▸ **Document text**:

━━━━━━━━━━━━━━━━━━━━━━━━━━━━━━

My top pleasant surprise is how quickly most lawyers, parties and courts adapted to virtual mediation. Although I expected (and received) some “let’s wait and see what happens” requests to move scheduled in-person mediations, most parties—perhaps out of their own or court-ordered necessity—simply converted the mediation to a virtual one and were pleasantly surprised. Like most mediators with whom I’ve spoken, I received post-mediation comments expressing that surprise as to how well it worked. I like to think my “Online Mediation Protocol” (posted on LinkedIn and my website) helped ease concerns, but the reality is that good lawyers are adaptable. And they’ve discovered that a virtual mediation is easier to schedule and assure the attendance of persons with authority because days of travel are no longer involved. As for courts, it is a pleasant surprise to see courts readily accept virtual mediations as compliant with their usual language relating to “attendance” by a person with authority. And at least one court (the Central District of California, as posted on its website) gave authority to mediators under the court’s ADR Program to excuse in-person attendance and conduct the mediation by video conference. Finally, lawyers, parties and courts are increasingly comfortable with the security issues that some parties raise. All experienced mediators in this virtual realm are well versed on the latest security issues and fixes. I’m upfront with those issues to address any concerns.

━━━━━━━━━━━━━━━━━━━━━━━━━━━━━━

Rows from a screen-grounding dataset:
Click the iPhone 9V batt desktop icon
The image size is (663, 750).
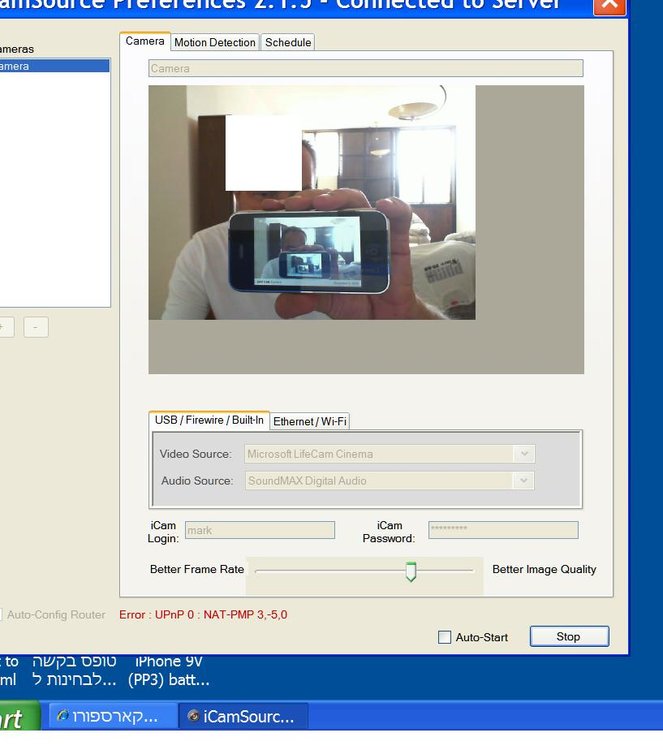169,671
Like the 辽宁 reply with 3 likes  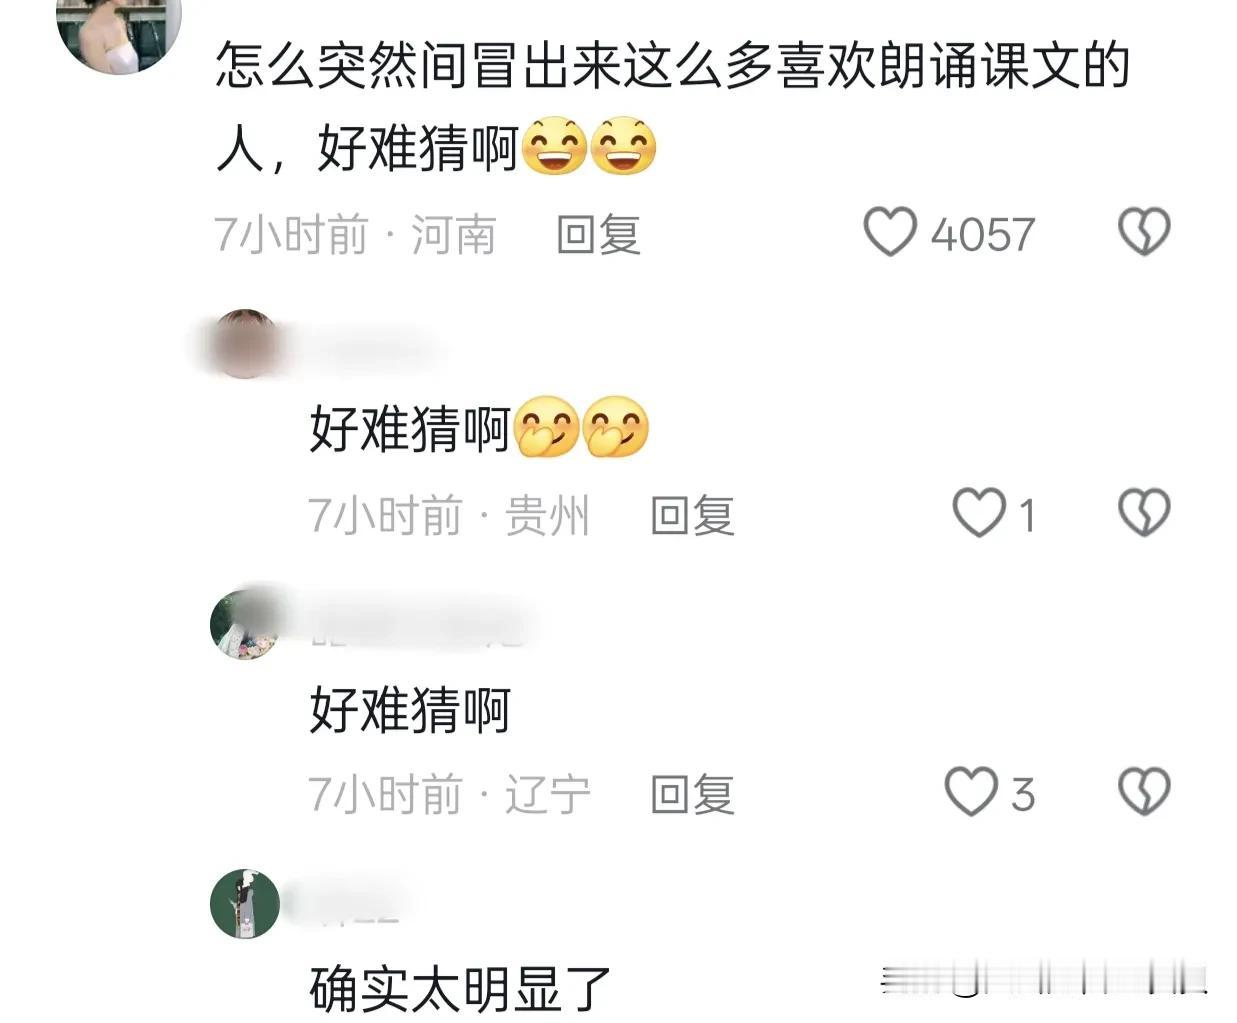click(x=971, y=792)
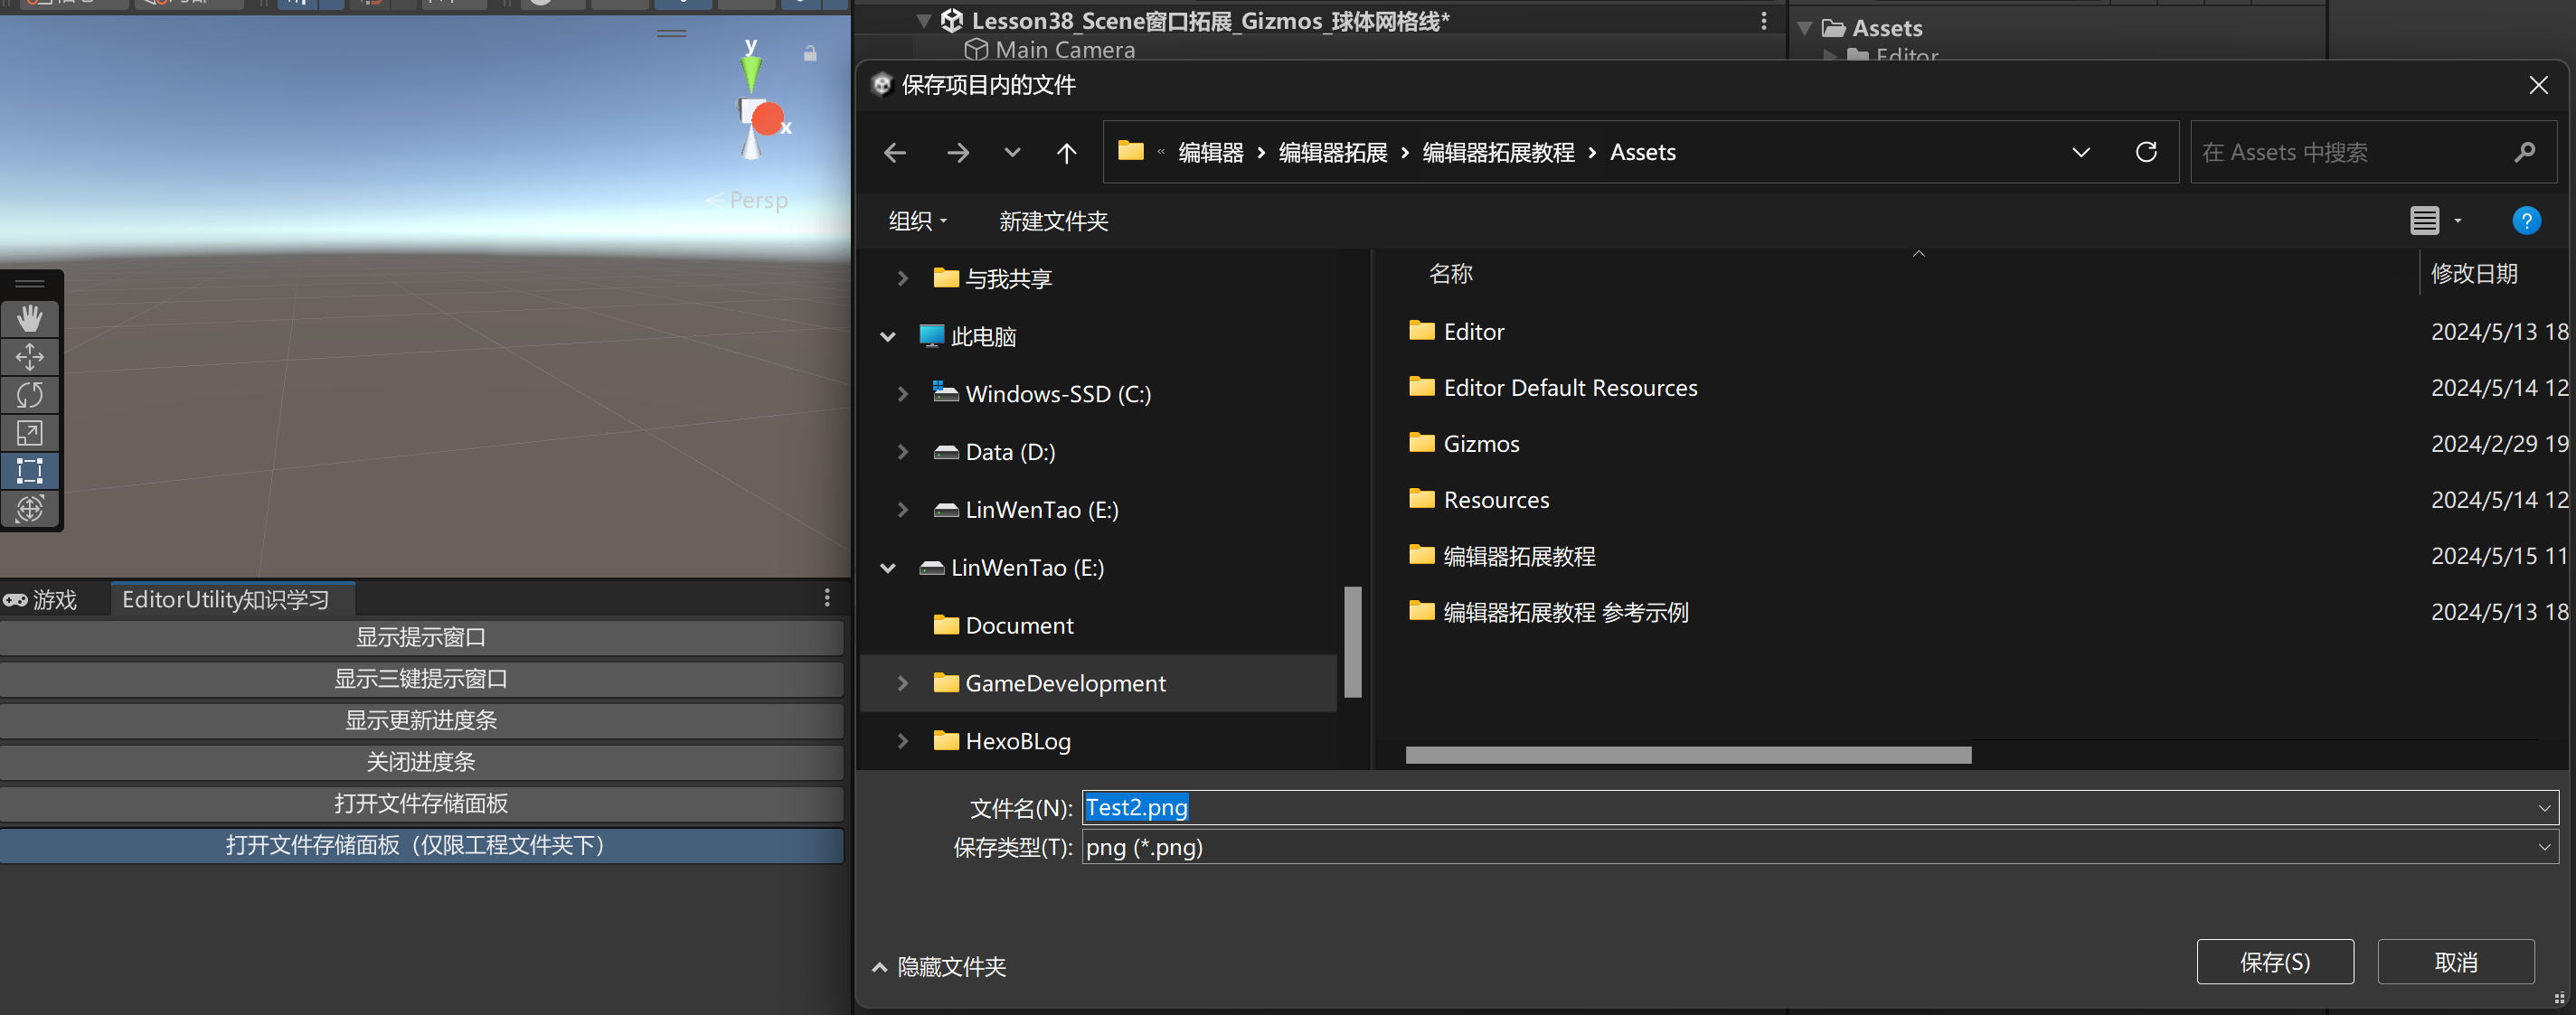Go up one folder level
This screenshot has height=1015, width=2576.
(1066, 153)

━━━━━━━━━━━━━━━━━━━━━━━━━━━━━━

▸ **Exercise set**:
**1.** In the passage on virtual mediation, which court gave mediators in its ADR Program authority to excuse in-person attendance?
**2.** Based on the passage on virtual mediation, decide whether each statement is true, answering yes or no and quoting the words that settle it: (a) The author posted an "Online Mediation Protocol" on LinkedIn and a personal website. (b) The author received no requests to move scheduled in-person mediations. (c) Virtual mediation is easier to schedule because days of travel are no longer involved.
**3.** Please carry the passage on virtual mediation forward, starting after its final sentence above.

▸ **Responses to the exercise**:
**1.** The Central District of California.

**2.**
(a) Yes: "my “Online Mediation Protocol” (posted on LinkedIn and my website)"
(b) No: "Although I expected (and received) some “let’s wait and see what happens” requests to move scheduled in-person mediations"
(c) Yes: "a virtual mediation is easier to schedule and assure the attendance of persons with authority because days of travel are no longer involved"

**3.**
But all is not rosy. I have two top troublesome surprises. First, there are still some attorneys and parties who are resistant to technological change. Most of that is lack of comfort or experience, like the lawyer who told me “I don’t do I.T.” when I mentioned how to connect. But like those who in decades past resisted online research, or even having a computer on their desk, that will change—or they will be left behind. Client representatives, on the other hand, seem far more adaptable and familiar with technology.

Second, and perhaps most troubling as a mediator, is that some parties and attorneys don’t seem to appreciate that the art of communication and the art of negotiation hasn’t changed.

  • Communication is visual as well as verbal. While mediators may have webcams, targeted lighting and cardioid microphones, no one expects all attorneys or parties to have the same from their homes during a lockdown. But I was a bit surprised that some attorneys don’t seem to check how they look on video, with cameras aimed at a scalp or a nostril, or lighting from behind to create a horror movie look. Most mediators are very willing in the pre-mediation calls (now usually by Zoom) to address these issues and make suggestions if asked. Then there is the issue that I too, admittedly, had difficulty with initially: remembering that you need to speak and listen to the camera, not the video display. Eye contact, now through the camera, is always important when speaking and when listening. There are some tricks I gladly share to improve the ability to do that naturally.
  • Negotiation takes time and is more than trading offers and demands. We all know that intellectually. Yet it surprised me that a few treat virtual mediations more like a conference call. Impatience can exist sometimes in all mediations, but perhaps because in-person mediations seem more dedicated to the task in conference room settings, it seems more frequent online. There are things a mediator can do in a virtual setting to cut down on any such impatience though, such as more frequently letting all rooms know of the status of things. If a mediator is to help parties recognize a need to reevaluate initial positions, that can take time in any setting.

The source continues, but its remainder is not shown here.